• _WHAT IS EXPECTED_:
Apart from the pictures, every part of the records below gets retyped exactly.

• _Stored records_:
----------------------------------------
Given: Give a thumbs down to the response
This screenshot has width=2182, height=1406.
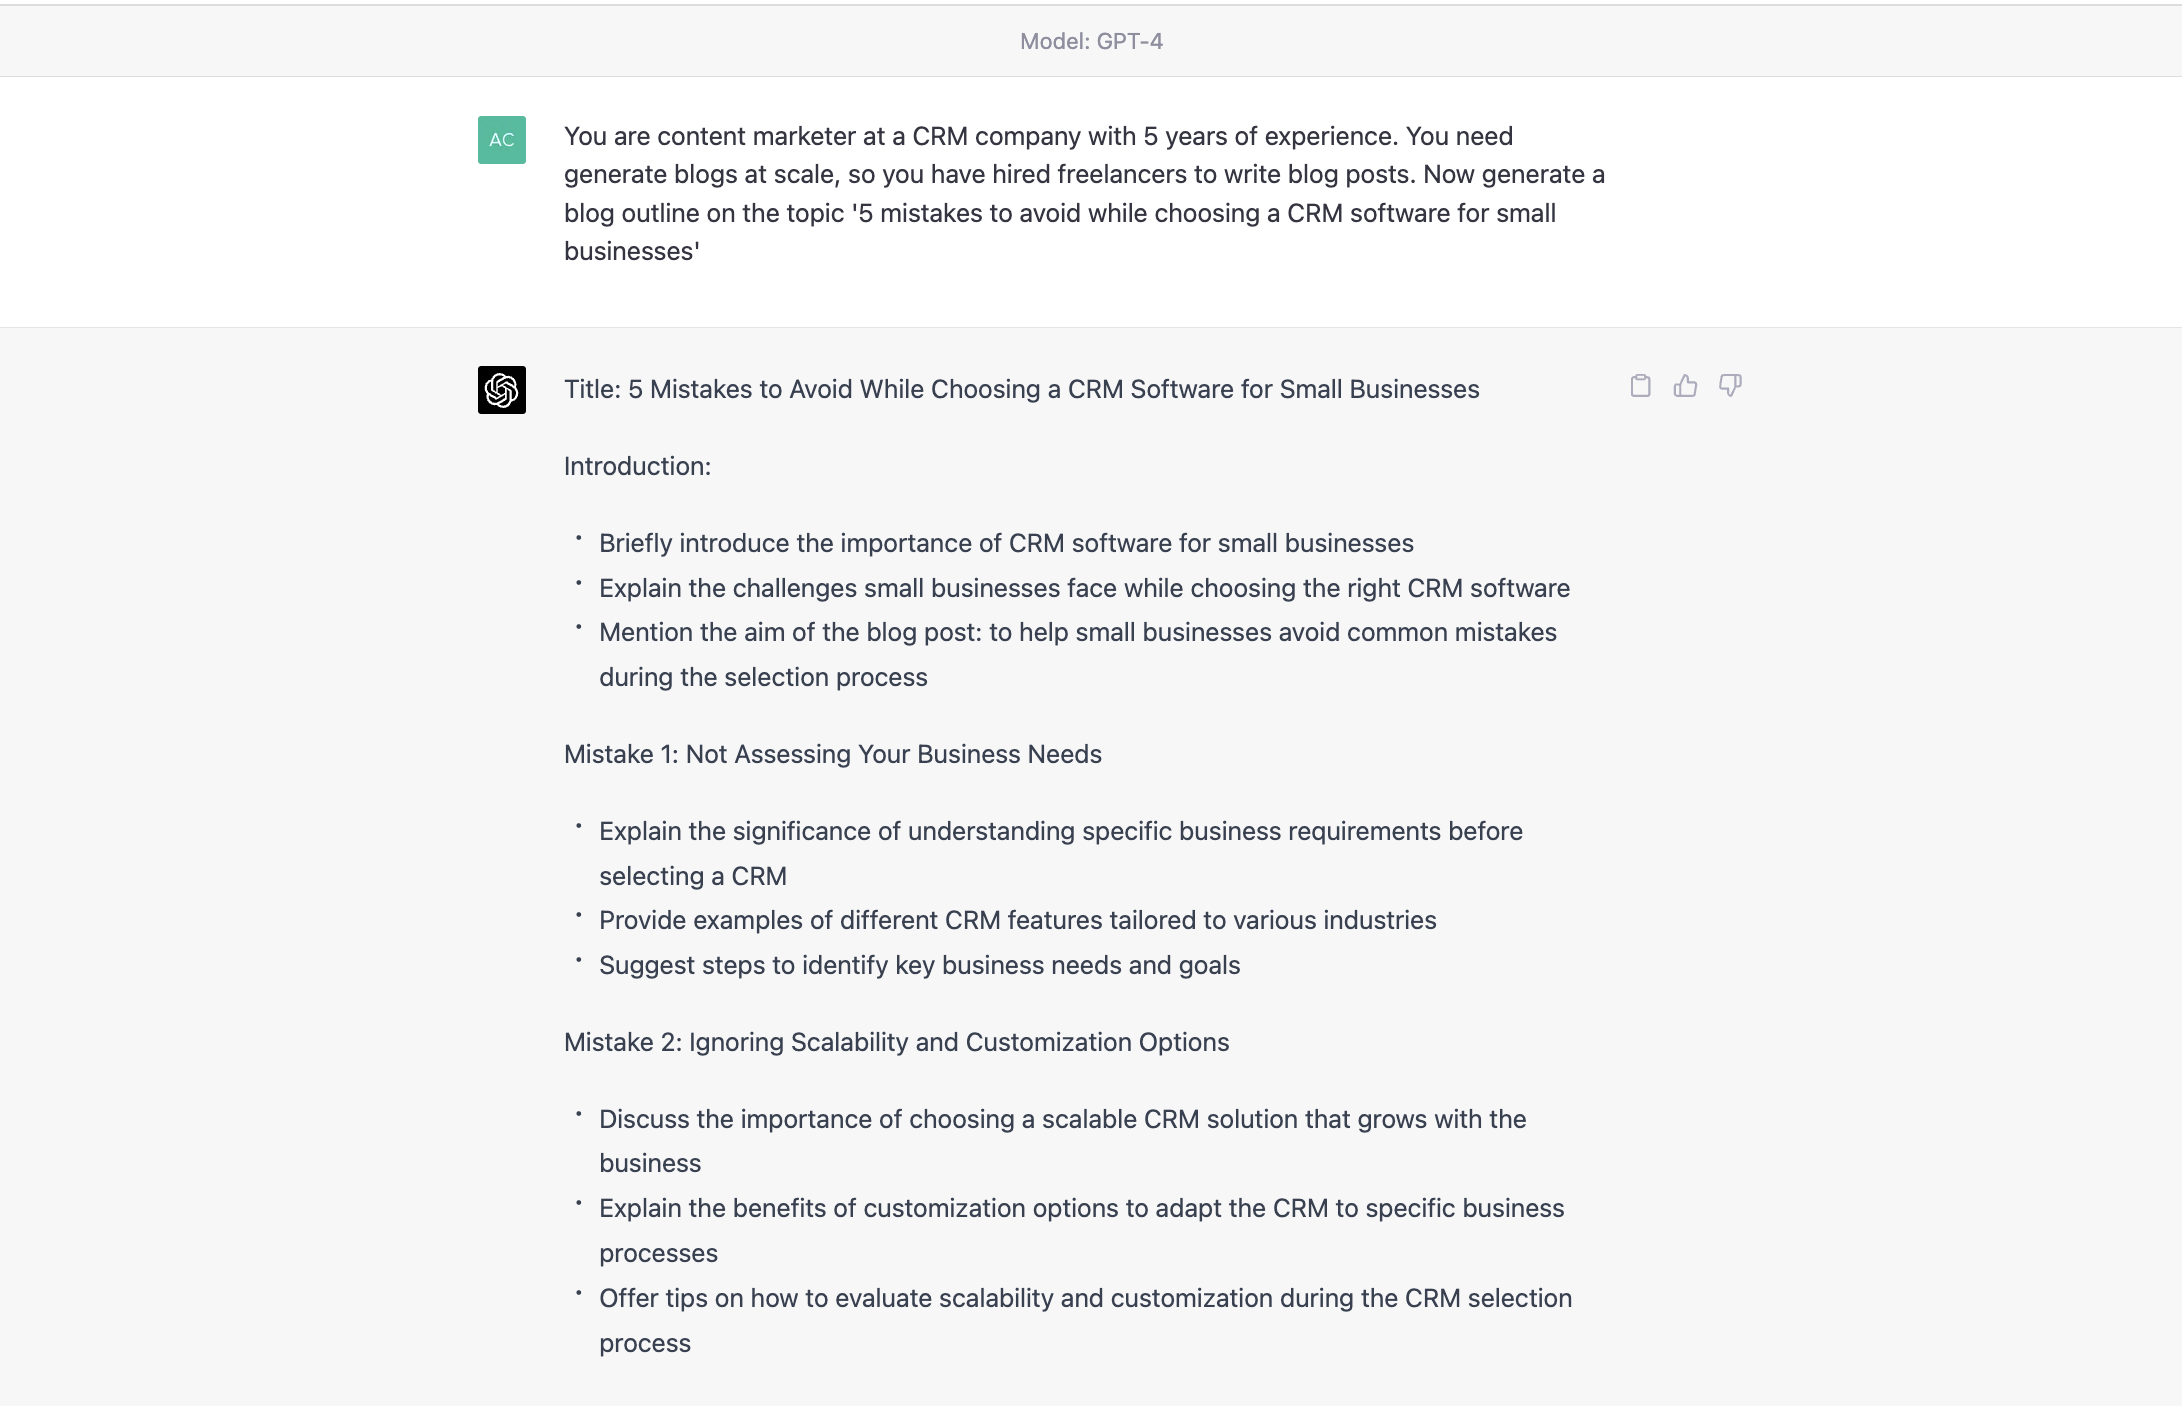Looking at the screenshot, I should point(1730,385).
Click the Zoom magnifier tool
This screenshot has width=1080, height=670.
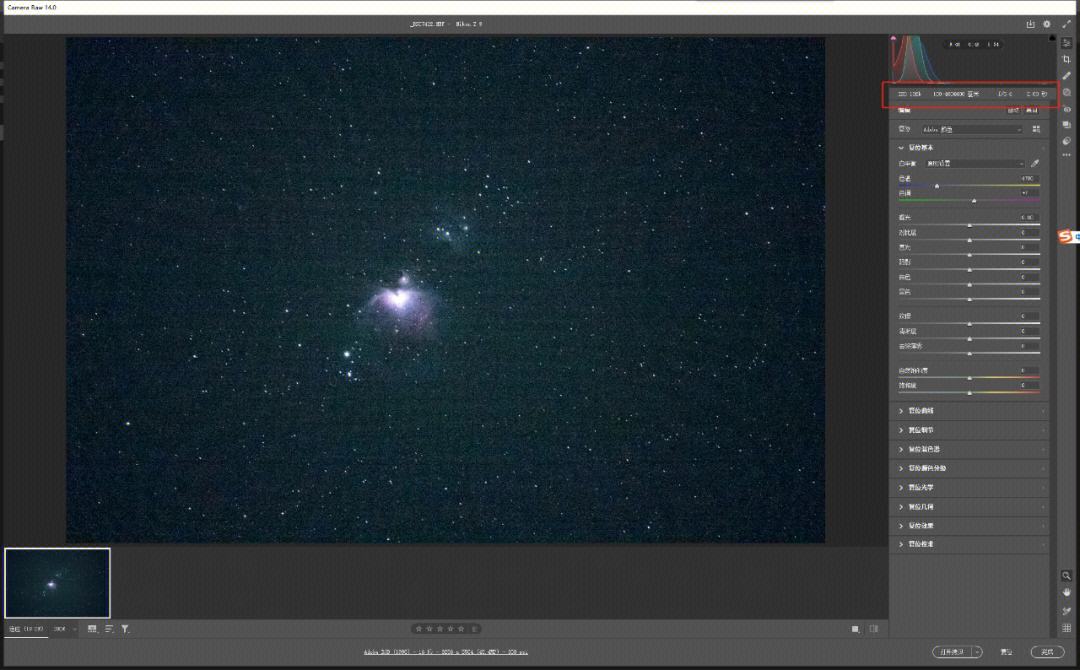point(1067,575)
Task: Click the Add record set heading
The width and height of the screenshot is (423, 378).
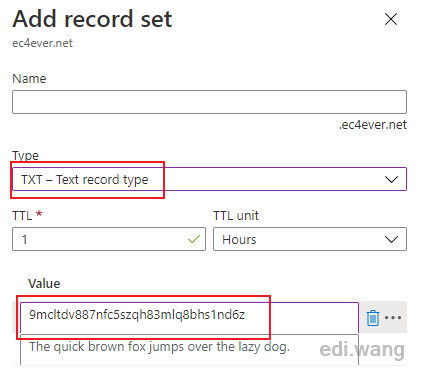Action: [92, 19]
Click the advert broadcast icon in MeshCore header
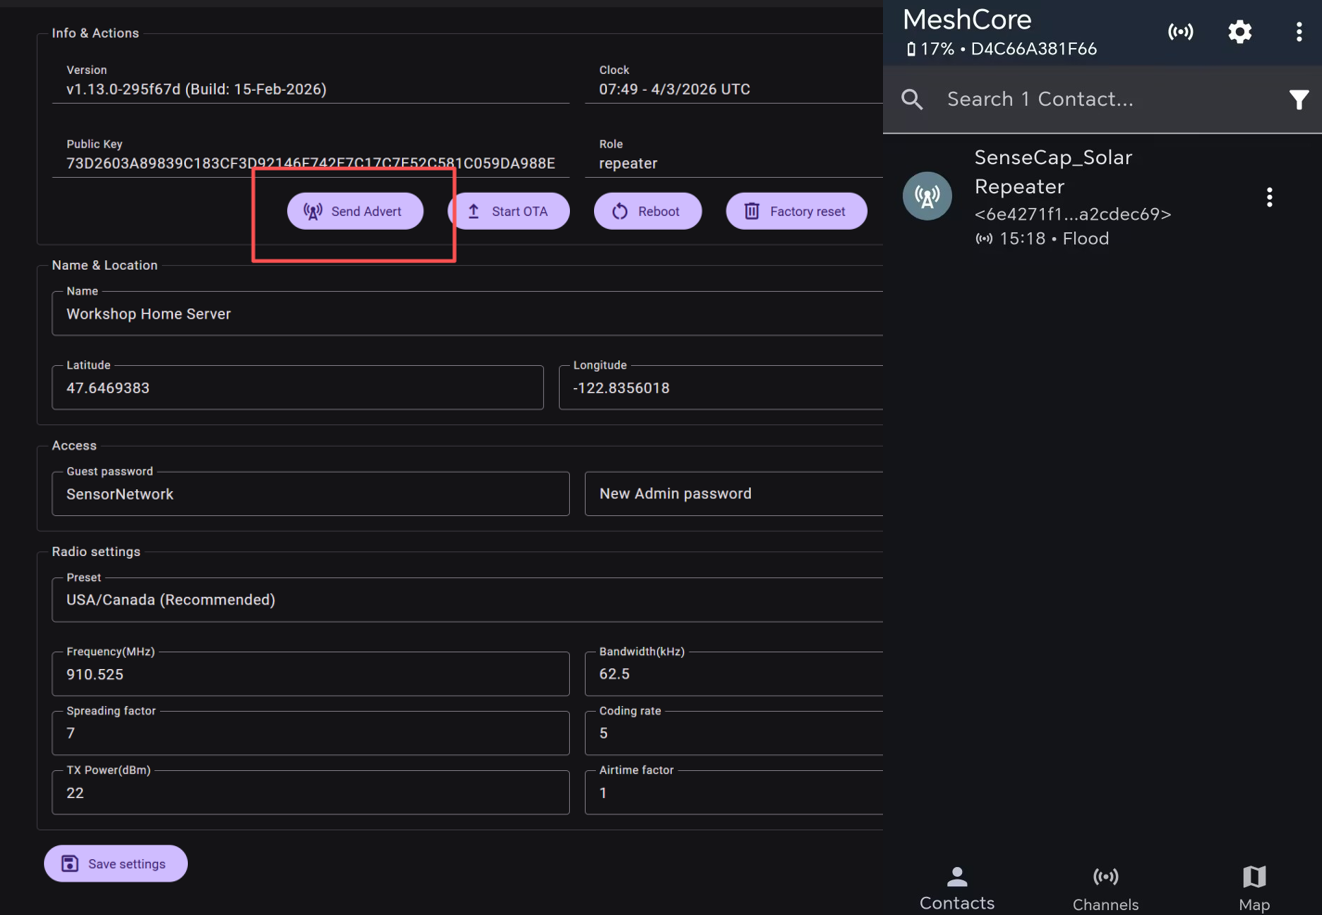1322x915 pixels. pos(1180,32)
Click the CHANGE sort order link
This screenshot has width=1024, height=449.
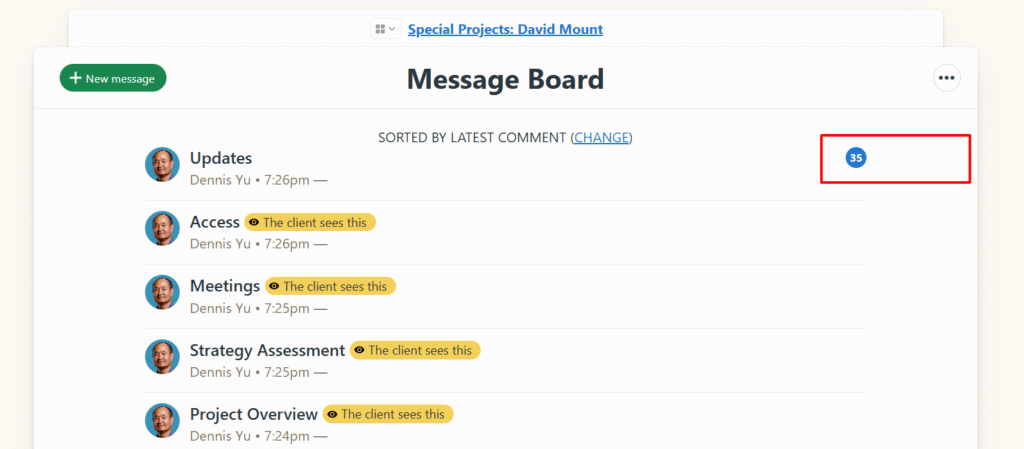click(601, 137)
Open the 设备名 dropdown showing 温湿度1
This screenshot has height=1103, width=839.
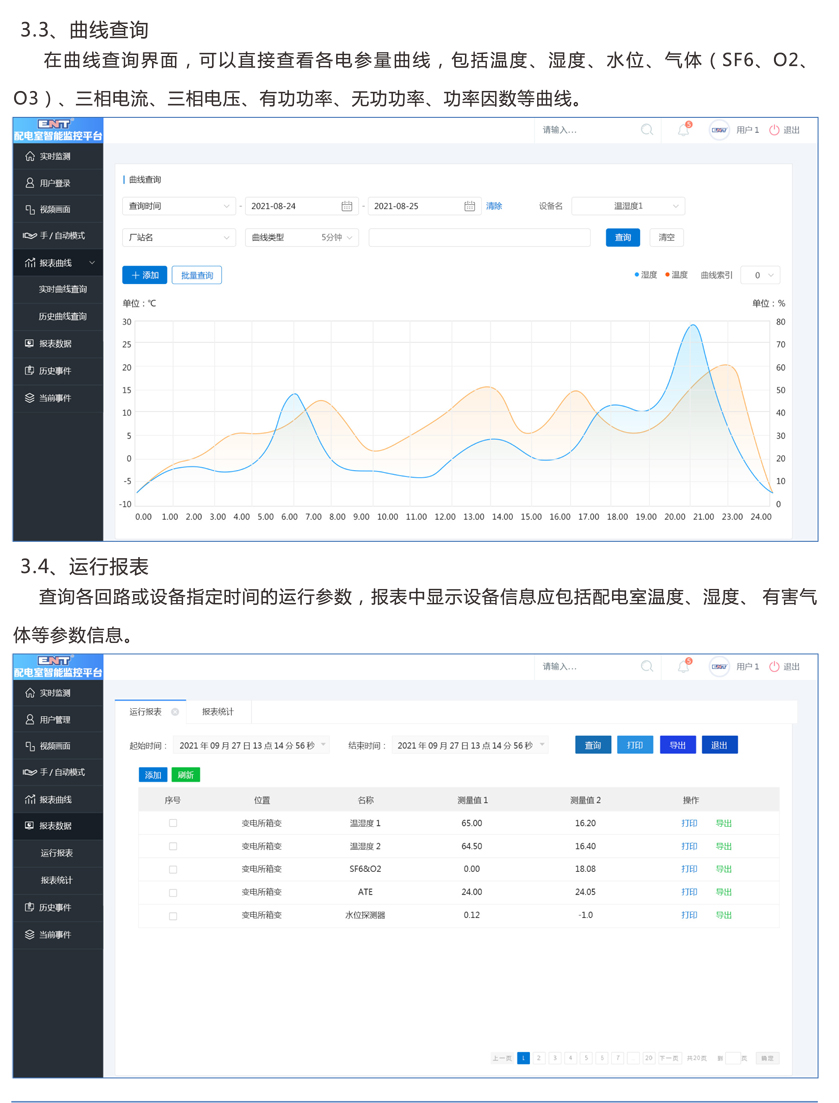pos(628,206)
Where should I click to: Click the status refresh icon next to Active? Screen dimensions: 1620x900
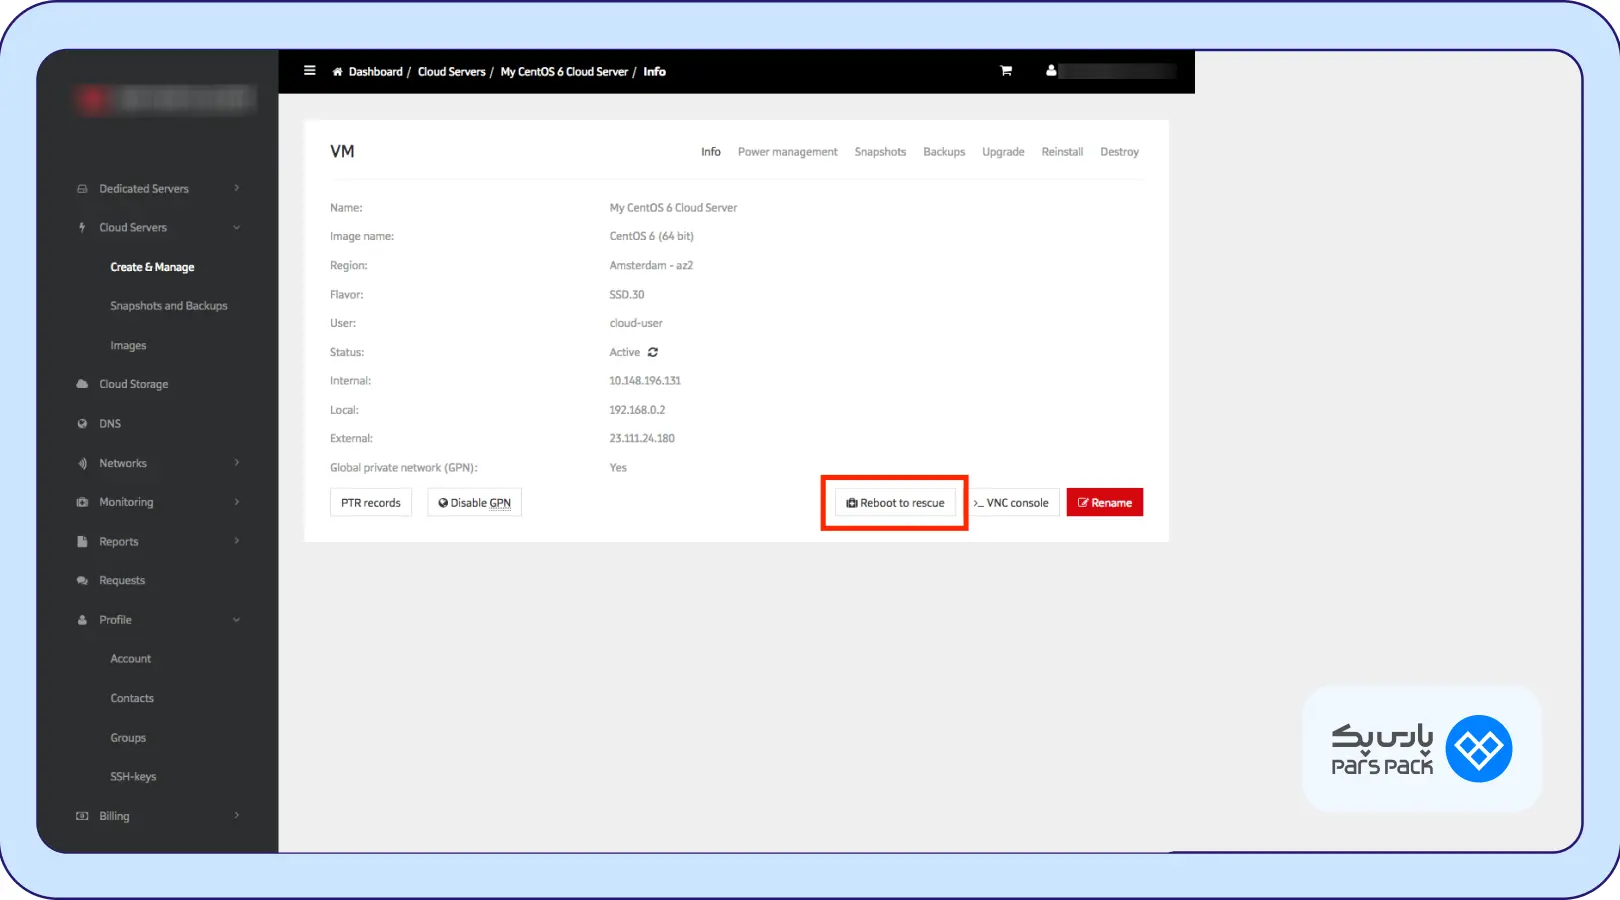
----------------------------------------
• _WRITTEN REPLY_:
Given: Give a thumbs down to the response
This screenshot has width=2182, height=1406.
Looking at the screenshot, I should point(1730,385).
Click the Zoom magnifier tool
This screenshot has width=1080, height=670.
point(1067,575)
Task: Click the Add record set heading
The width and height of the screenshot is (423, 378).
Action: [92, 19]
Click the advert broadcast icon in MeshCore header
1322x915 pixels. pos(1180,32)
Click the CHANGE sort order link
This screenshot has width=1024, height=449.
click(601, 137)
Open the 设备名 dropdown showing 温湿度1
This screenshot has height=1103, width=839.
pos(628,206)
Where should I click to: Click the status refresh icon next to Active? Screen dimensions: 1620x900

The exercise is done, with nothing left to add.